[Page extract — start]

A company check is a crucial piece of work when doing business with a new company. You want to be sure that the business you are about to work with is financially secure, well governed and is a ‘going concern’. Here’s how to carry out a company check in a few easy steps.
Before going into business with a new company you need to do your homework. Is the new business financially stable, is it a going concern, does it have a functioning board? The business check process shouldn’t be time-consuming but shouldn’t miss red flags. Fortunately, you can take a simple set of steps to ensure your partnership won’t result in problems.
Step 1: Look at public information
Your first step should always be to ensure the company has the right to operate in the United Kingdom. Fortunately, you can find most of this information online at no cost to your business.
Every company in the UK has a company number, which they usually list on their website or terms and conditions. Cross-check this with Companies House, an agency of the UK government. Companies House’s database records every company number alongside mandatory reporting documents, which are free to view.
British saw says that the following must be supplied for free by every company:
- Registered address
- Date of incorporation
- A list of officers, both current and resigned
- Copies of annual financial statements as well as company returns (in most cases, some unlimited liability companies are exempt)
- Mortgage charge data
- Previous company names
- Insolvency information
Step 2: Look at the company’s website
A website says a lot about a company’s operations. Illegitimate (or, in some cases, poorly run) companies can give themselves away on their website with red flags they never even thought to hide.
During this part of the company check, look for the following:
- Are the spelling and grammar perfect or near perfect? If not, the company may not be based in the UK, raising questions about its right to operate there.
- Are the business address and phone number present? Have you cross-checked these with Companies House data and Google Maps (use street-view if you need to)?
- Is there a mission statement? Does it align with your company’s strategy and core values?
Have you checked www.who.is? This is a service showing details of a website’s domain name. If, for example, you see a website that was set up long after the company it represents, ask why.
Step 3: Credit check
We carry out credit checks to determine whether a company can pay its debts.
Debt is a daily occurrence. Many companies are effectively in short-term debt whenever they receive an invoice, which can take a month to process on average. Credit checks can filter out companies that may not pay in these instances.
They will give you peace of mind as a result.
Important things to remember:
- When can I do the credit check? It’s up to you. You can check any company at any time.
- What does a company credit check involve? It depends, as there are so many factors to consider. But, in general:
- The size of the company
- The size of its current debt
- The company’s income
- Any mortgages or other fixed liabilities
- Any risk posed to the company’s industry (for example, a local tourism company would face a stricter credit check during the pandemic’s peak).
You can directly check if a company is insolvent through Companies House. Some publications (like London Gazette) specialise in naming companies that have failed to pay debts in the past.
Step 4: Be measured, be sensible
Lastly, aside from the housekeeping measures above, it is also essential to approach a potential partner smartly.
It doesn’t matter what value you think the partnership can bring; if it lands you in trouble, you don’t want to pursue it.
So, check up on any red flags that you spot. After due diligence, ask yourself if you feel comfortable with the arrangements. Does everything add up? Are the people in charge trustworthy?
Your employees, colleagues and investors will thank you for asking these questions.

[Page extract — finish]
[Information provided — start]

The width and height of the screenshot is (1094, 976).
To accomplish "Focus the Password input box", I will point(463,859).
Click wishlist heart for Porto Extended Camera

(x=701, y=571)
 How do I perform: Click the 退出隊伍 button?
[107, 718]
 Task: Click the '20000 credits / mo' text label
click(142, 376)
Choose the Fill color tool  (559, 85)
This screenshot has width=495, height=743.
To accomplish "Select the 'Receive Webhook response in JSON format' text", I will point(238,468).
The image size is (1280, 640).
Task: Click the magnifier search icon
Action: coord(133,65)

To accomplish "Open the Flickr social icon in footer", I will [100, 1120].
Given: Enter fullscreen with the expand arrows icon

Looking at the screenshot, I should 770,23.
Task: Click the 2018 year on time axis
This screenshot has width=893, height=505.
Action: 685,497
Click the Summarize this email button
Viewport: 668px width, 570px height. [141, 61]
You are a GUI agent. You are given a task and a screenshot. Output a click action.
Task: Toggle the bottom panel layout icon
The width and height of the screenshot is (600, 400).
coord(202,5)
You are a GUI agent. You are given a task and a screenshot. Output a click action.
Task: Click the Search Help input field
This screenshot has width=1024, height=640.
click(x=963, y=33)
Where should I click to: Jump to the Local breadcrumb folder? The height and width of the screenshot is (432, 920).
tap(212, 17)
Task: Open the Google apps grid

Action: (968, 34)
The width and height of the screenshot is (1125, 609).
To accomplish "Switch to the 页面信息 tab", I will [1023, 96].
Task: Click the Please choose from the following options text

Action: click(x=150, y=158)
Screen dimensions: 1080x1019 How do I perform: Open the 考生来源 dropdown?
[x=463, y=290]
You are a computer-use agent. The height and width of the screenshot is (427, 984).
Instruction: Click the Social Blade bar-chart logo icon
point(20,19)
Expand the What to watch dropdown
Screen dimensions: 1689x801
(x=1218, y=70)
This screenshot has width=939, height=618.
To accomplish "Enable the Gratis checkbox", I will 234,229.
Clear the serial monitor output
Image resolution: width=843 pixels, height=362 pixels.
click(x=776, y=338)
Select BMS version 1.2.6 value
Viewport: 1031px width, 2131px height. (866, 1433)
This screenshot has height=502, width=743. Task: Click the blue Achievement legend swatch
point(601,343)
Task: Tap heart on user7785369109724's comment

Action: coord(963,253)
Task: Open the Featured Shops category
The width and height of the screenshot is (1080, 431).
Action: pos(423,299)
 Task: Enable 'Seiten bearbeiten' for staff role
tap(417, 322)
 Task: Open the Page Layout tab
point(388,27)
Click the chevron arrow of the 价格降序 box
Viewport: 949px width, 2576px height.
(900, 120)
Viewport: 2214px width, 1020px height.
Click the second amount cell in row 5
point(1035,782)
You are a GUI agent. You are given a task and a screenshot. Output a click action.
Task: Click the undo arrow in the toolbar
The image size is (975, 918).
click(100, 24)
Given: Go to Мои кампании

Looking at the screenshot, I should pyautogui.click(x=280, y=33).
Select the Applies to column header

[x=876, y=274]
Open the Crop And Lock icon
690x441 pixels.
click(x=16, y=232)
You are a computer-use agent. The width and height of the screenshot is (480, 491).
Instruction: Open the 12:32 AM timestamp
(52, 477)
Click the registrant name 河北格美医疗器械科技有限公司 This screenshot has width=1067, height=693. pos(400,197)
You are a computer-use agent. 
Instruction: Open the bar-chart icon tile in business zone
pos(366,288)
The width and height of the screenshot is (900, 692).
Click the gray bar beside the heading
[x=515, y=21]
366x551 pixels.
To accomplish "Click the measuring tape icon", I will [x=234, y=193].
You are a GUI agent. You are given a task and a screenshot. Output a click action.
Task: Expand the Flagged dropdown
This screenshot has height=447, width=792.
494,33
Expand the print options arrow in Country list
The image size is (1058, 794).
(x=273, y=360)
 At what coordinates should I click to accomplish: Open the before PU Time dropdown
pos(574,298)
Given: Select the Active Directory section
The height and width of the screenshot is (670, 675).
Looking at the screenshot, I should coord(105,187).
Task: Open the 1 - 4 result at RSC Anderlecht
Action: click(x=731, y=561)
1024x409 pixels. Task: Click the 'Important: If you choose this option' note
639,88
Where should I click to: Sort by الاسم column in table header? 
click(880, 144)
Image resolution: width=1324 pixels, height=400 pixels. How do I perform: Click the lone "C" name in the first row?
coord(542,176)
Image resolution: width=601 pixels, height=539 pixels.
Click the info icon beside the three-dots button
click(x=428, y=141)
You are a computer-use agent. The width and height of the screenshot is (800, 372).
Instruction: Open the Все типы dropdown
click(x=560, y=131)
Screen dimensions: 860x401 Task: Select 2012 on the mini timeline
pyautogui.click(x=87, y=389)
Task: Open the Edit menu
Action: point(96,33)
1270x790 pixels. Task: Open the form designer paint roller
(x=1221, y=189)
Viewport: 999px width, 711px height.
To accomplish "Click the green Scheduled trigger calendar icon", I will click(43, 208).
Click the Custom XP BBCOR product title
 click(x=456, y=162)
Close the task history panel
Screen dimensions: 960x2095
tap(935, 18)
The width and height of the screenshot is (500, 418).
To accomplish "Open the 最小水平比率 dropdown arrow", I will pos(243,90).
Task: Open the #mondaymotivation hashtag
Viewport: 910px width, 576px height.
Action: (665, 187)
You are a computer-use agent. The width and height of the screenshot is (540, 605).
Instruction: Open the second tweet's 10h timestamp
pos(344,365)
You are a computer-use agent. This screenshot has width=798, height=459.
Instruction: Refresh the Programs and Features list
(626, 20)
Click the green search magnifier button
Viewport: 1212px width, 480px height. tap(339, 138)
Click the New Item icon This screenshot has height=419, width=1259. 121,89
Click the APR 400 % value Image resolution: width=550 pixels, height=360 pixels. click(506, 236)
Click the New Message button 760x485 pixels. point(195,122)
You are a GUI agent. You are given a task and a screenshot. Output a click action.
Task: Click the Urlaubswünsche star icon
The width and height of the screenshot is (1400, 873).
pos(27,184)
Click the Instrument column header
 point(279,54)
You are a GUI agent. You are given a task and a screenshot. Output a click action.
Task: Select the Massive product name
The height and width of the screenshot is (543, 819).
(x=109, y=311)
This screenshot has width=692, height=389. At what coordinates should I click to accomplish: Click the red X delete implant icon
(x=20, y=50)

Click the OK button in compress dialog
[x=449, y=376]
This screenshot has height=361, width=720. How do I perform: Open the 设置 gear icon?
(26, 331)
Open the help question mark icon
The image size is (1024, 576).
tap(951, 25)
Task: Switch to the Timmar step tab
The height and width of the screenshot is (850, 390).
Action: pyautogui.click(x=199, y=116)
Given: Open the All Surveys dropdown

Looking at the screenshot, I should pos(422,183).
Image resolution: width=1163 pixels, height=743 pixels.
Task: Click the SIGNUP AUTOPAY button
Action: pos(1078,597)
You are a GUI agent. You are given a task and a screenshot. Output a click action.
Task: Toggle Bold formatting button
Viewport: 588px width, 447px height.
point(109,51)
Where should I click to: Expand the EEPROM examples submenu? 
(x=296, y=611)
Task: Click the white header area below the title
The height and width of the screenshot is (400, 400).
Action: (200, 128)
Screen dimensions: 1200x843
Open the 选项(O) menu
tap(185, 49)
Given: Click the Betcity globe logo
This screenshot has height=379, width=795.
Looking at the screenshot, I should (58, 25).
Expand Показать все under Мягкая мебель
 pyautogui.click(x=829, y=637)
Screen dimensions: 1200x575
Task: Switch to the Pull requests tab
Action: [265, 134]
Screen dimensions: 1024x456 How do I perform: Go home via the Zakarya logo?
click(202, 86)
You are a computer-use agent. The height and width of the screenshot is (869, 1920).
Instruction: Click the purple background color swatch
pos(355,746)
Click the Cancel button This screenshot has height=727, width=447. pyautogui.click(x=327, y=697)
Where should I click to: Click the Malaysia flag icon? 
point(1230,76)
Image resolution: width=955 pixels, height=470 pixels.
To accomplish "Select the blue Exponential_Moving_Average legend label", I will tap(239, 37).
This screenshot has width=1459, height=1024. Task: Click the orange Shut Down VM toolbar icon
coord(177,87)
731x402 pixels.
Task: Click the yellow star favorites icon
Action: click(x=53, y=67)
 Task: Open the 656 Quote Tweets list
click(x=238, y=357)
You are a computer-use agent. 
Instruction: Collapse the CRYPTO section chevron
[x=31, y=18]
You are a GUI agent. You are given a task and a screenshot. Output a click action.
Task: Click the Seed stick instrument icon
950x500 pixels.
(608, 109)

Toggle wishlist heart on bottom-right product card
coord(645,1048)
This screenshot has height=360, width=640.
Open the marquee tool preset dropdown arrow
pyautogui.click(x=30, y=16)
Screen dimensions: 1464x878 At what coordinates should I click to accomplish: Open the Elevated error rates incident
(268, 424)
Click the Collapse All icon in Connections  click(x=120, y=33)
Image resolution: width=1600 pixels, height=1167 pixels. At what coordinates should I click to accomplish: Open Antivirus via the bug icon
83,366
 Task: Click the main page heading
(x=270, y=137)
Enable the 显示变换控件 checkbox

[Information provided — finish]

_Task requirements_
In the company-check guide, which UK government agency should a company number be cross-checked with?

_Answer section_
Companies House